SUPPLIED PASSAGE.

________________

Selected Publications
- Seul le juste connaît la justice. Connaissance et vérité chez Maître Eckhart, Vrin, Paris, 2006 (Études de philosophie médiévale 91)
- Métaphysique et connaissance testimoniale. Une lecture figurale du Super Iohannem (Jn 1, 7) d’Albert le Grand, Peeters, Leuven (Eckhart : Texts and Studies 11) (sub prelo)
- Albertus Magnus, Super Iohannem (Ioh. 1, 1-18), Peeters, Leuven (Eckhart : Texts and Studies 10) (sub prelo)
- Maître Eckhart, Cerf, Paris, 2012 (Les Cahiers d’Histoire de la Philosophie)
- Au-delà du sujet, l’impersonnel?, Archives de Philosophie, Cahier n. 76/3, Fall 2013
- Le Témoin dans la tradition johannique, Revue de sciences philosophiques et théologiques 101(2017/1)
- Verbe et chair: le sens de l’union dans la réception philosophique de l’Évangile de Jean (Jn 1, 12-14), LIT Verlag, Münster, Berlin, Wien, Zürich et London (Théologie biblique 1) (sub prelo).
FRIAS Project
Dynamische Einheit bei Meister Eckhart und Albert dem Großen
My purpose is to study the concept of unity through a dynamic conception, with a particular interest in one of its main characteristics: reciprocal interiority. In other words, how can we conceive of a unit, the terms of which, A and B, are simultaneously in each other: A in B and B in A?

________________

RECORDED DATA.
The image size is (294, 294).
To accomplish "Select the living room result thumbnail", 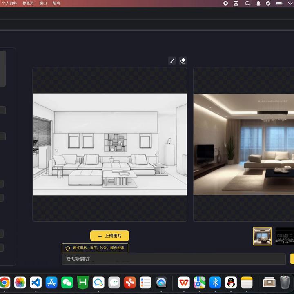I will pos(262,236).
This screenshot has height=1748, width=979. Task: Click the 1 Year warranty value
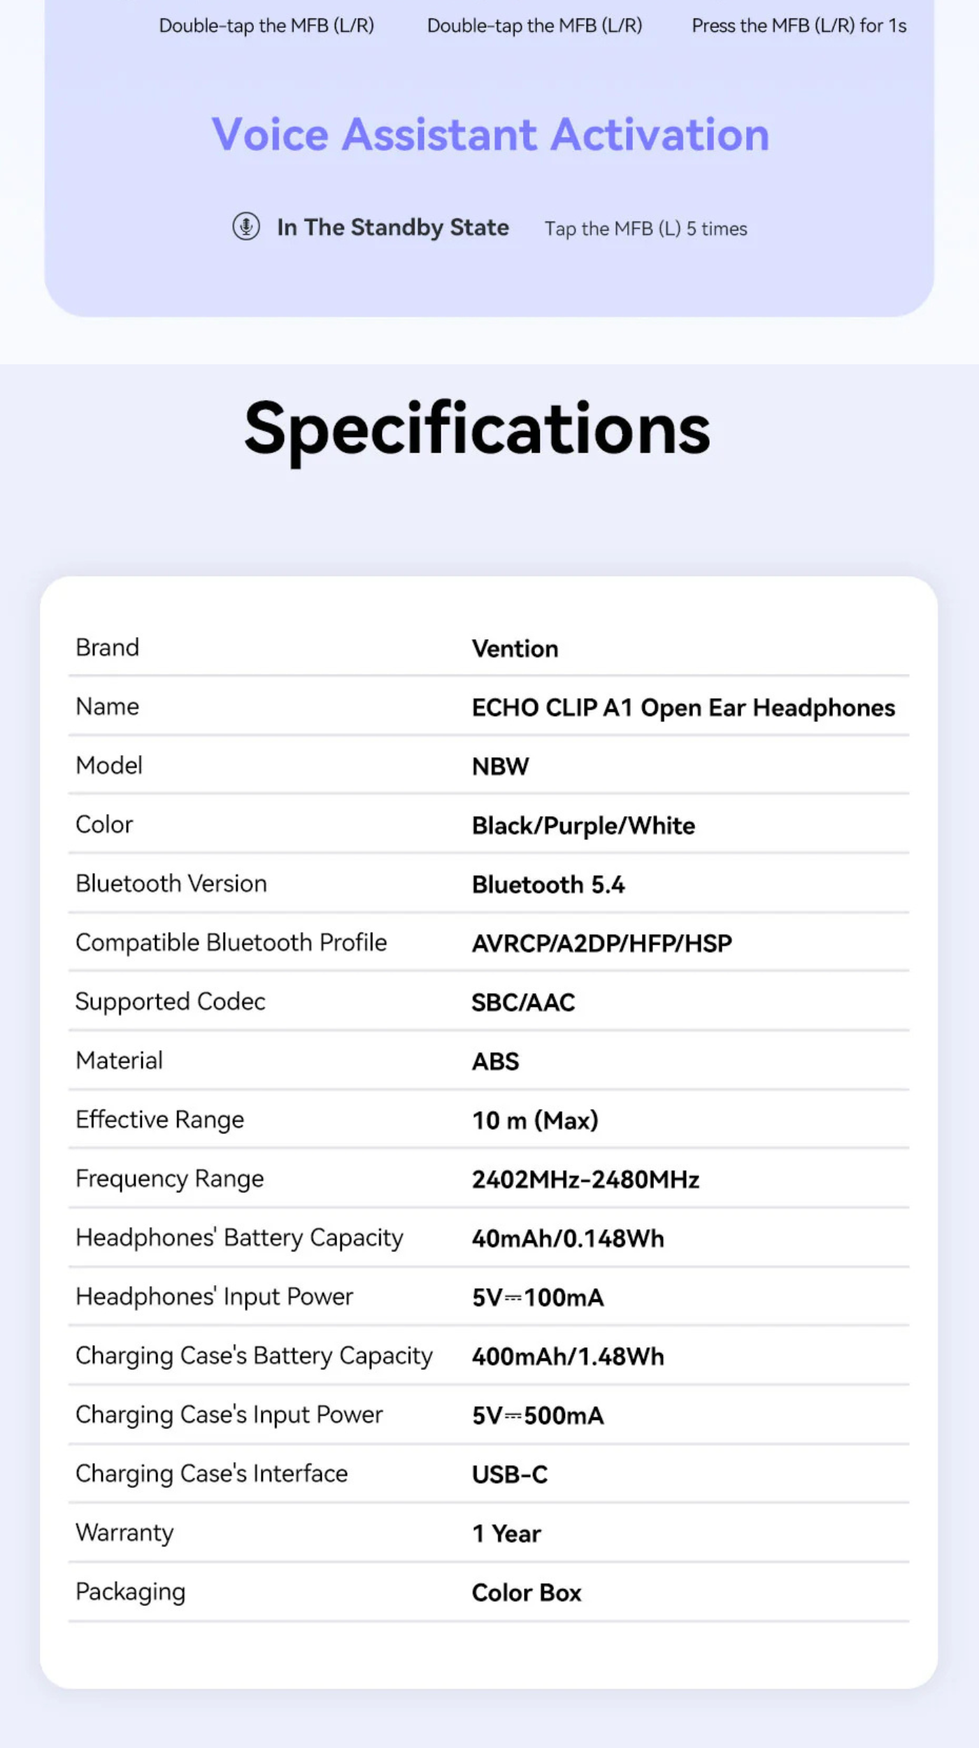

________________

APPLY WHAT YOU READ.
A - Answer these about the Eckhart publications page:
(i) Which Paris publisher issued the 2006 book on knowledge and truth in Meister Eckhart?
(ii) In which series did the 2012 volume "Maître Eckhart" appear?
(iii) Which main characteristic of unity does the FRIAS project focus on?
B - Extend the FRIAS project description on the Eckhart publications page, picking up after its final sentence.
The data come from a separate source and are unrelated to the Eckhart publications page.

RESPONSES BY ITEM NUMBER.
A -
(i) Vrin
(ii) Les Cahiers d'Histoire de la Philosophie
(iii) Reciprocal interiority

B -
From a synthetic perspective, the conception of unity (of an individual or a singular substance, for example) that the University of the Latin World inherits from the Aristotelian philosophy is based on a doctrine of causality according to which the cause of action produces its effect outside itself as an isolated, now independent substance. But then the problem is: how can what has been dismissed in such way still be bound back into unity? And can we still build a unity out of separate elements in biology, physics, social and political relations? Or, to put it another way, how can entities remain independent and yet connect and vice versa, how can entities connect without losing their individuality?
Now the Aristotelian scheme is being overturned by the eleventh sentence of the Liber de causis, an anonymous treatise written in Baghdad in the ninth century in the circle of a Neoplatonic philosopher, Al-Kindi, and translated into Latin in the twelfth century in Toledo. Instead of thinking of the cosmological and metaphysical universal causes – being, life and intelligence – in their autonomy, the text tries to conceive them in their reciprocal immanence. My project is to examine the reception of this treatise, or its eleventh proposition, in the Middle Ages, especially by the Dominican Masters, such as Albert the Great and Meister Eckhart, in the various disciplines addressed in their works.